═══ Text ═══

There’s a TLDR on the bottom of my post, but if you’re interested in reading more about what problem exactly I’m trying to fix and how I’d solve it, then the full post is for you!

Hi everyone 👋

So what’s the problem?

I’ve been leading the sprint planning for the team at work for the past few months and while there are a huge amount & great tools out there to follow-up on the stories & bugs during the sprint, when it comes to the planning every two weeks it feels like a hassle. We’re using spreadsheets to calculate metrics like the working capacity for each team member, more easily matching our stories with this capacity, having an easier overview of the different projects,
etc.

Seriously, spreadsheets?

Well the thing is having these metrics is quite useful for the planning but this way of working consumes more planning time than it should in an agile environment because the spreadsheet requires manual updates before every sprint, the data from our HR & scrum tools is not easily refreshed, it still leaves a lot of room for human error and in general it’s already an overly complex spreadsheet and we’re still missing some valuable metrics like our sprint velocity & a bang-for-the-buck overview.

═══ Material provided ═══

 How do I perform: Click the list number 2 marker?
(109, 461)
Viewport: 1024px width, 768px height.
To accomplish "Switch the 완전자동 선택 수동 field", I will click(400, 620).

═══

*Actions to take*.
1. Rewrite the sprint planning post starting at "Hi everyone 👋" and ending at "Seriously, spreadsheets?", changing "sprint planning" to "release planning".
2. In the sprint planning post, how often does the team's planning take place?

*Expected outputs*.
1.
Hi everyone 👋

So what’s the problem?

I’ve been leading the release planning for the team at work for the past few months and while there are a huge amount & great tools out there to follow-up on the stories & bugs during the sprint, when it comes to the planning every two weeks it feels like a hassle. We’re using spreadsheets to calculate metrics like the working capacity for each team member, more easily matching our stories with this capacity, having an easier overview of the different projects,
etc.

Seriously, spreadsheets?

2. Every two weeks.